A situação vivida pela Votorantim e pelo CTC (Centro de
Tecnologia Canavieira) ilustra
a dificuldade que a iniciativa
privada tem para investir em
uma das principais bandeiras
da gestão de Luiz Inácio Lula da
Silva e atingir a "geração 2.0"
dos biocombustíveis -considerado o próximo salto na área.

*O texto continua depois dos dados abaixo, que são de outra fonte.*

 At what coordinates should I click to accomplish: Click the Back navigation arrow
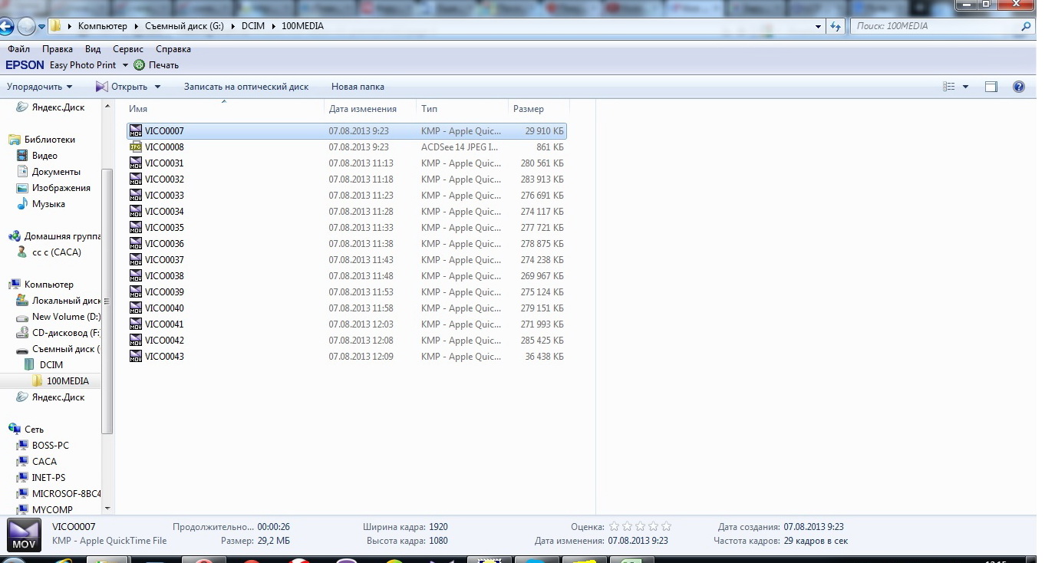pyautogui.click(x=6, y=26)
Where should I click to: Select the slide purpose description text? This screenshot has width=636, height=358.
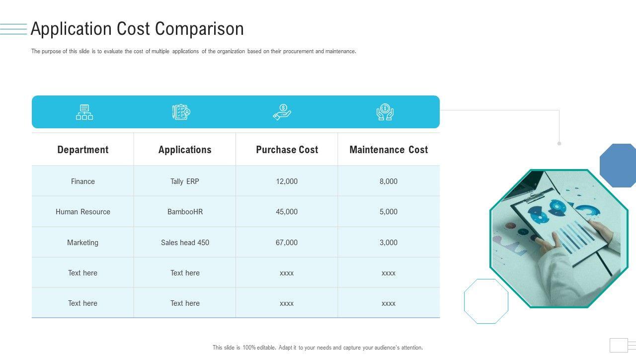194,51
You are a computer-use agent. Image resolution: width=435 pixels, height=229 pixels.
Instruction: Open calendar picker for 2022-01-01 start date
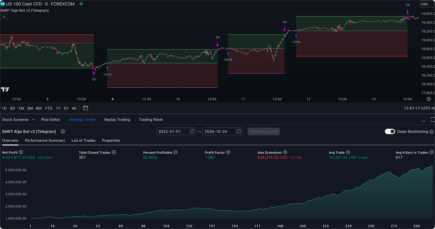(193, 131)
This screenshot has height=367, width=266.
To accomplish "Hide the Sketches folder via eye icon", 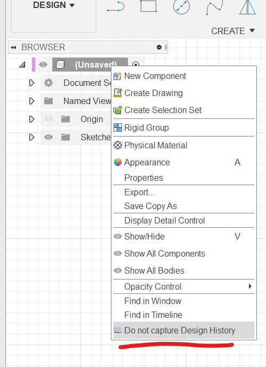I will (49, 137).
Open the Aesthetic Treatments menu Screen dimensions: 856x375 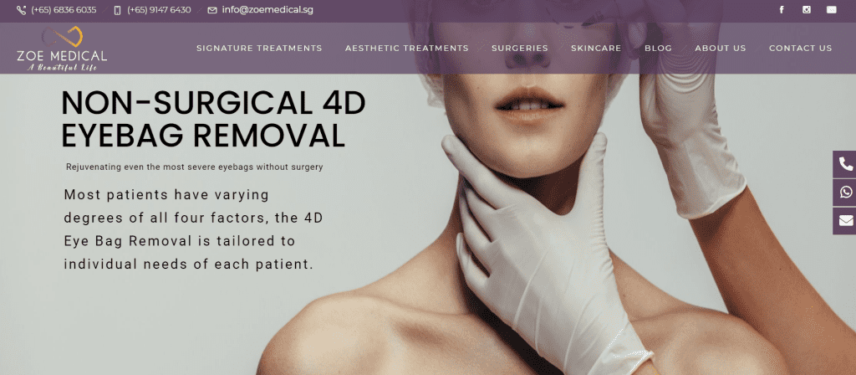pyautogui.click(x=407, y=48)
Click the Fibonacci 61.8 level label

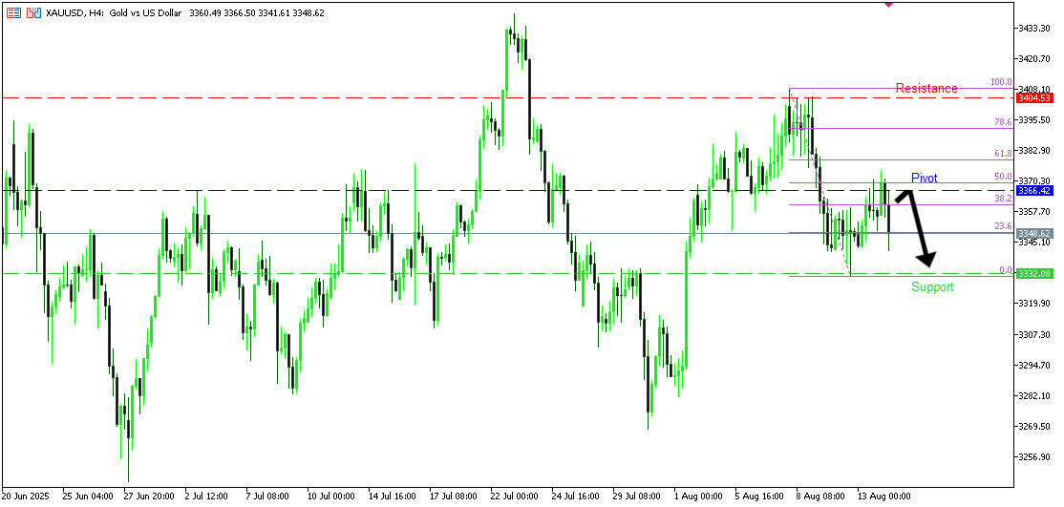1002,153
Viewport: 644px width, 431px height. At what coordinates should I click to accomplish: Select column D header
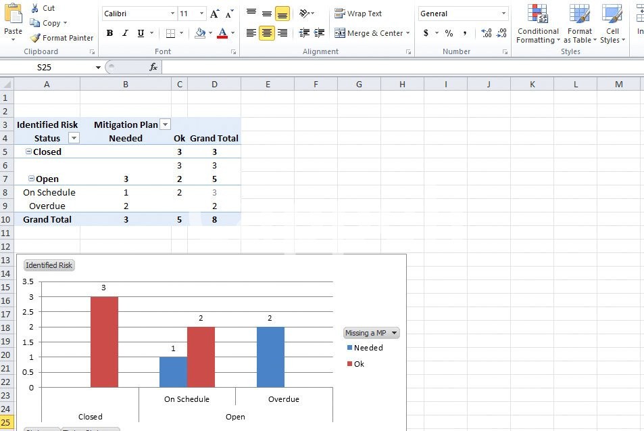tap(214, 84)
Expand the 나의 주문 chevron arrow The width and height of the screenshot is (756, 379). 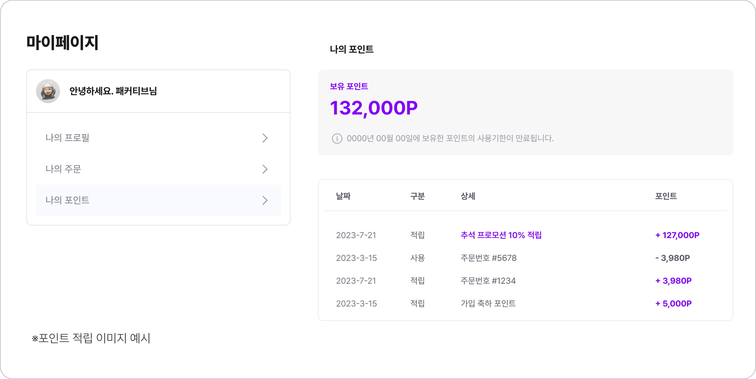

Burocracia, falta de pessoal,
normas inadequadas e até a falta de incentivos fiscais do governo federal são travas apontadas por especialistas e reconhecidas pelo governo. Os problemas se concentram na
CTNBio (Comissão Técnica
Nacional de Biossegurança), no
Inpi (Instituto Nacional de
Propriedade Intelectual) e no
Ministério da Agricultura.
A "geração 2.0" de biocombustíveis representa uma cana-de-açúcar mais adaptável a
áreas degradadas, resistente a
pragas e de necessidade menor
de água. No caso do biodiesel,
sementes que gerarão uma
quantidade maior de óleo.
Hoje, o avanço brasileiro
concentra-se no desenvolvimento de variedades de cana
adaptadas às condições geográficas e climáticas dos locais onde estão as maiores lavouras.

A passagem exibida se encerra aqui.